I might as well talk about it now.

This Section 411, while it -- its wording is very similar in substance to the wording of Section 5 of the Trade Commission Act, does appear in a context which is quite different, we suggest, from that of Section 5 of the Trade Commission Act.

That is a particular section in a comprehensive regulatory statute addressed to a -- the problems of a particular segment of industry, that is common carriers by air, in which there is very complete and very elaborate administrative regulation of service, of routes, of rates and so forth, in which there is a special statement or declaration of policy set forth to guide the administrative agency given special responsibility for the administration of that statute.

Now, in that context, we suggest that not only is Section 411 as broad in its -- in its conferring of power on the agency as is Section 5 of the Trade Commission Act.

But by virtue of the fact that the Section is a part of a pattern giving special administrative powers to the Board, the scope of Section 411 may indeed be broader than Section 5 depending upon the expertise of the agency in working out its -- the application of the legislative standard there appearing to the particular problems of the industry.

Now, the -- the next point and this is my -- my final point that the lower court emphasized was that absent the findings of loss of business by a competitor, findings as to fraud et cetera, the Klesner case decided by this Court under the Trade Commission Act, meant that the lower court -- that the lower court was able itself to determine what is to or in the public interest.
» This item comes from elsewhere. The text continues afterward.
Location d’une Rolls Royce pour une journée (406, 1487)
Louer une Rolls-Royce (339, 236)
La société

And it arrived at the determination that the findings made by the Board, despite the fact that they had been specifically addressed to and had spelled out its conception of the public interest that those findings failed in the Court's judgment to show a case in the public interest.

Your Honors will recall that under Section 411 it is provided and again this is somewhat similar to Section 5 of the Trade Commission Act that the Board is to institute a proceeding, is to proceed when it considers such action to be in the interest of the public.

Now, the -- the flaw as we see it in the reasoning of the lower court is that it applied the Klesner case to mean that it could substitute its judgment for that of the agency as to what is in the public interest.

Now, we have discussed at some length in our briefs the Klesner case, we've debated what its present significance may be, suffice it to say here simply this that whatever the significance of the Klesner case may be today under Section 5 of the Trade Commission Act, certainly under Section 411, appearing in the context in which it appears, it would be most unwise and we suggest contrary to accepted canons of statutory construction to apply that case so as to give a Court of Appeals warrant to substitute its judgment for that of the agency, and that the public interest issue under Section 411 should be treated no differently from the public interest issue under other sections of the Civil Aeronautics Act.

And as this Court decided in the National Broadcasting case involving the Federal Communications Act, a pattern of administrative regulations somewhat similar to the Civil Aeronautics Act, the public interest issue has been delegated by the Congress to the agency and its determination and not a court's is to control.